Typical of an ethnic party and especially typical of the period, nationalist ideas were what led to the formation of the National Party of Romanians in Banat and Hungary. The masses that the National Party was relying on was that of peasants, and one of the aims of the political struggle was election reform and the introduction of universal suffrage. Radu Paiusan, a lecturer at the Western University of Timisoara, told us about the circumstances under which the National Party formed:


“The ideas that led to the merger of the two parties in 1881, and we are now celebrating 130 years since that event, were, simply put, the Romanian struggle against national and social oppression. The party formed in Timisoara in 1869, headed by Alexandru Mocioni, was called the National Party of Romanians in Banat and Hungary. It was not all about the Romanians in Banat, but also those in what is now Hungary and from parts of Arad and Bihor that are no longer a part of Transylvania. Why do I stress that fact? In my research I have shown that, around the 19th century, Romanians were a massive population, from above the line of the Danube up to Budapest. Due to this fact, the Romanian National Party was not a local party, of Banat people, but a party for all Romanians in those areas”.


Radu Paiusan stressed the premises that generated the merger of the two branches of what was to be the Romanian National Party, the Banat branch and the Transylvania branch.


“Just one month after the party was formed, in Miercurea Sibiului came into being the Romanian National Party of Transylvania, headed by Ilie Macelariu. The fact that two political parties were formed is due to the political system in those days. The Banat had been incorporated forcibly into Hungary in 1860, and therefore was a part of Hungarian political life, and Transylvania, which had been annexed against its will also in 1860, chose as its doctrine autonomy from Hungary. The party formed in Transylvania adopted as its tactic political passivity, meaning a boycott of political life in Hungary, while the Banat party was active. This lasted until 1881, when they both realized that their only chance was to unite in a single party, the National Party of Romanians in Transylvania”.
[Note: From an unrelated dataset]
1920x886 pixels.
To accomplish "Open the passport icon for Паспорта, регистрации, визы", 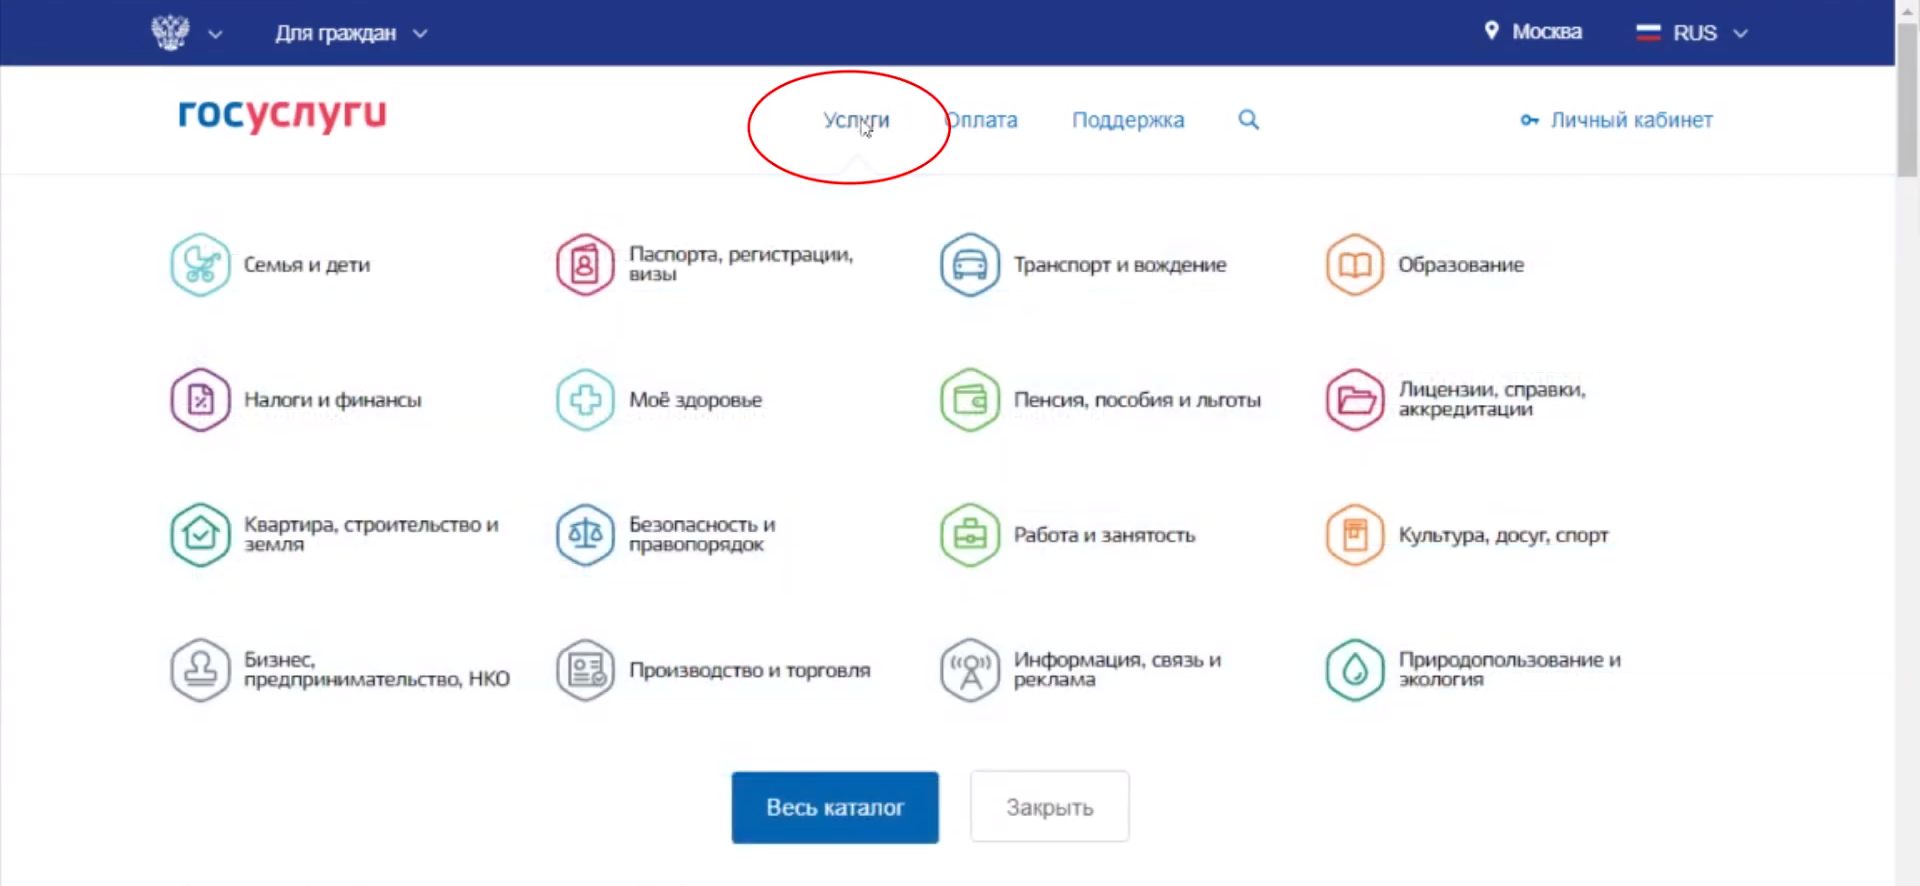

This unification led to the creation of a unity of action, which Radu Paiusan also emphasized: “As proof of the fact that Banat people had a word to say when it came to this party is the fact that it was led by Vincentiu Babes, father of famous scientist Victor Babes, it was also led by Alexandru Mocioni, a lawyer, the true political leader of Romanians in the Banat and Transylvania. Mocioni supported financially for 10 years the “Albina” magazine in Vienna, then in Budapest. The Mocionis, an Aromanian family originally from Moscople, was one of the richest families in Austria-Hungary, owning over 10,000 hectares of land in Banat alone. The members of the family living in Banat continued their activism until 1887, when the last member of parliament, general Traian Dolea, an Austrian army reserve, turned down his elected office because he could not represent the 3.5 million Romanians in Transylvania, the Banat and Hungary. Romanians had their own parties until 1918, and after 1905, after they resumed political activism, they managed to send national deputies to the Parliament in Budapest”.


After 1900, the Romanian National Party adopted the strategy of left wing parties in reforming the state. Around 1918, at the end of World War I, people from Banat and Transylvania supported the union with Romania.